ZB1 COUR DE CASSATION ______________________ Arrêt du 17 juin 2026 Cassation partielle Mme MONGE, conseillère doyenne faisant fonction de présidente Arrêt n° 562 F-D Pourvoi n° K 25-13.725 R É P U B L I Q U E F R A N Ç A I S E _________________________ _________________________ ARRÊT DE LA COUR DE CASSATION, CHAMBRE SOCIALE, DU 17 JUIN 2026 M. [B] [M], domicilié [Adresse 1], a formé le pourvoi n° K 25-13.725 contre l'arrêt rendu le 31 octobre 2024 par la cour d'appel de Montpellier (2e chambre sociale), dans le litige l'opposant à la société Api restauration, société par actions simplifiée, dont le siège est [Adresse 2], défenderesse à la cassation.
La société Api restauration a formé un pourvoi incident contre le même arrêt.
Le demandeur au pourvoi principal invoque, à l'appui de son recours, trois moyens de cassation.
La demanderesse au pourvoi incident, invoque à l'appui de son recours, un moyen de cassation.
Le dossier a été communiqué au procureur général.

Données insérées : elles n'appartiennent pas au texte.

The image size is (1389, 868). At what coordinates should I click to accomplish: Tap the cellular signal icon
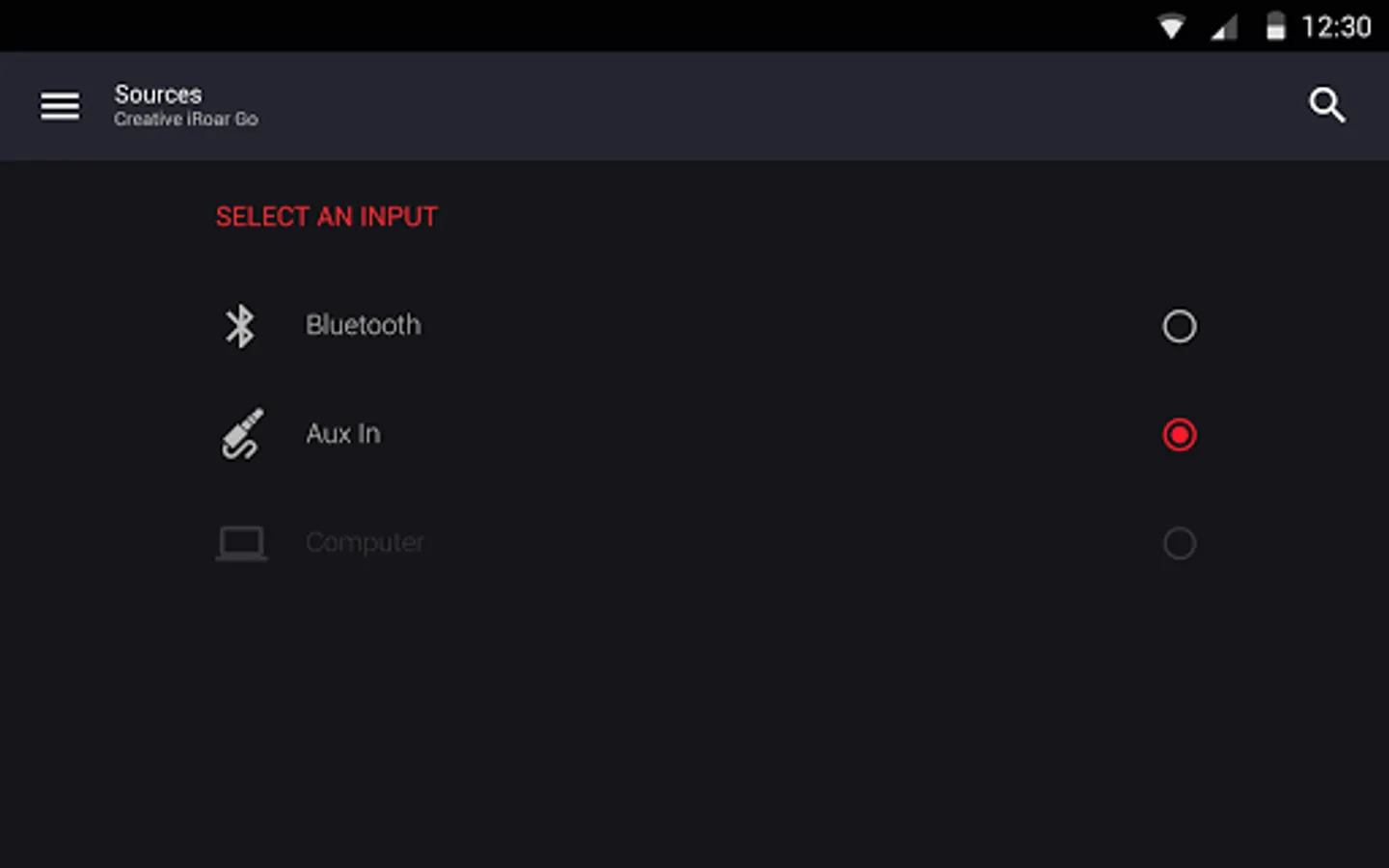point(1224,28)
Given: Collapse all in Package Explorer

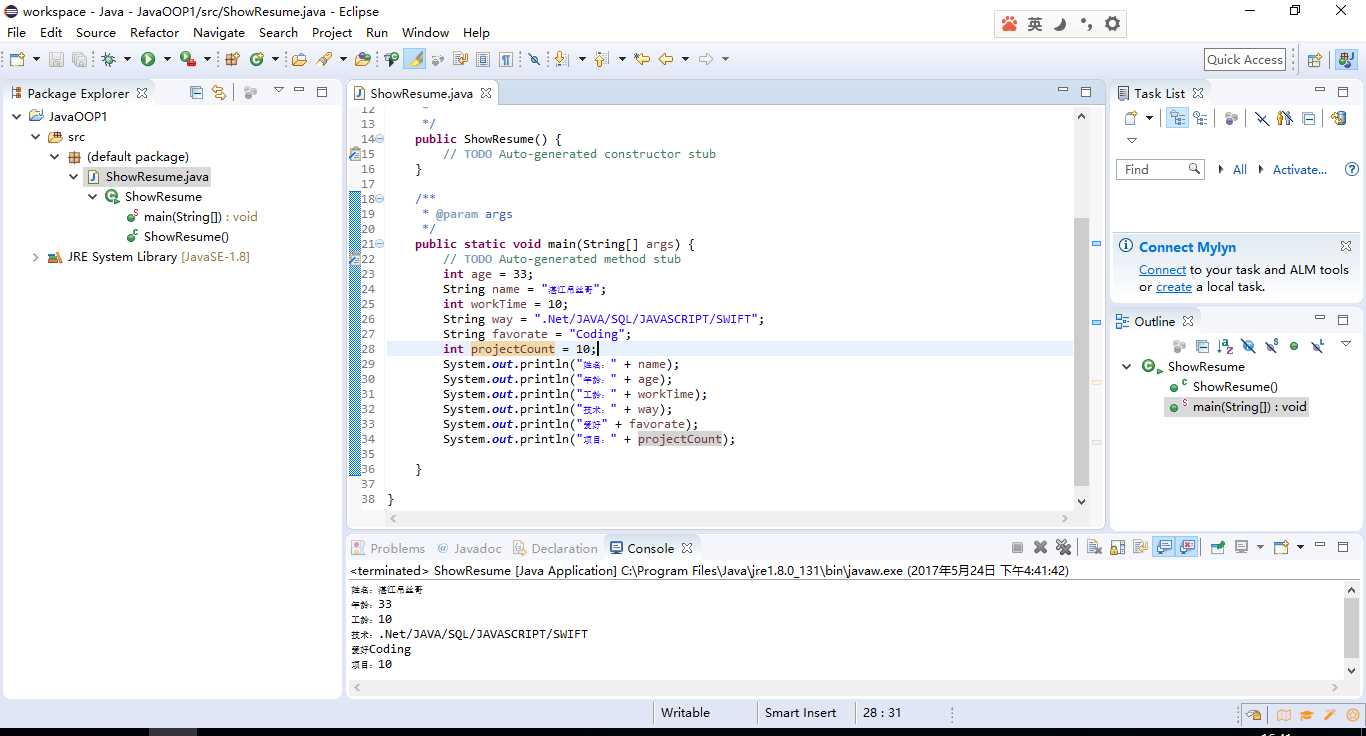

Sur le rapport de Mme Segond, conseillère référendaire, les observations de la SCP Gadiou et Chevallier, avocat de M. [M], de la SCP Célice, Texidor, Périer, avocat de la société Api restauration, après débats en l'audience publique du 20 mai 2026 où étaient présentes Mme Monge, conseillère doyenne faisant fonction de présidente, Mme Segond, conseillère référendaire rapporteure, Mme Le Quellec, conseillère, et Mme Thuillier, greffière de chambre, la chambre sociale de la Cour de cassation, composée de la présidente et des conseillères précitées, après en avoir délibéré conformément à la loi, a rendu le présent arrêt.
Faits et procédure 1.
Selon l'arrêt attaqué (Montpellier, 31 octobre 2024), M. [M] a été engagé en qualité d'allotisseur par la société Api restauration suivant contrat à durée déterminée de remplacement de cinq mois et demi du 19 août 2020 au 5 février 2021 inclus, avec une période d'essai de quinze jours non renouvelable. 2.
Le 20 août 2020, le salarié a informé la direction de son mandat de conseiller du salarié. 3.
Le 31 août 2020, l'employeur a saisi l'inspectrice du travail d'une demande d'autorisation de mettre fin à la période d'essai du salarié. 4.
Le 1er septembre 2020, l'employeur a mis fin, sans attendre la réponse de l'inspectrice du travail, à la période d'essai. 5.
Le 7 octobre 2020, le salarié a saisi la juridiction prud'homale de demandes en requalification du contrat à durée déterminée en contrat à durée indéterminée, en nullité de la rupture du contrat de travail et en paiement de diverses sommes.
Examen des moyens Sur le troisième moyen du pourvoi principal du salarié Enoncé du moyen 6.
Le salarié fait grief à l'arrêt de le débouter du surplus de ses prétentions, alors « que tout arrêt doit être motivé ; qu'en déboutant M. [M] de sa demande tendant à voir condamner la société Api restauration à lui délivrer une attestation France travail et un bulletin de salaire rectifiés conformes à l'arrêt, sous astreinte de 50 euros par jour de retard pour chacun de ces documents passé le délai de 8 jours à compter de la décision, sans donner aucun motif à sa décision, la cour d'appel a violé l'article 455 du code de procédure civile. » Réponse de la Cour 7.
La cour d'appel ayant seulement rejeté la demande du salarié en paiement de dommages et intérêts pour absence de remise des documents de fin de contrat et n'ayant pas statué sur sa demande de remise desdits documents, le moyen dénonce en réalité une omission de statuer qui, pouvant être réparée par la procédure prévue à l'article 463 du code de procédure civile, ne donne pas ouverture à cassation. 8.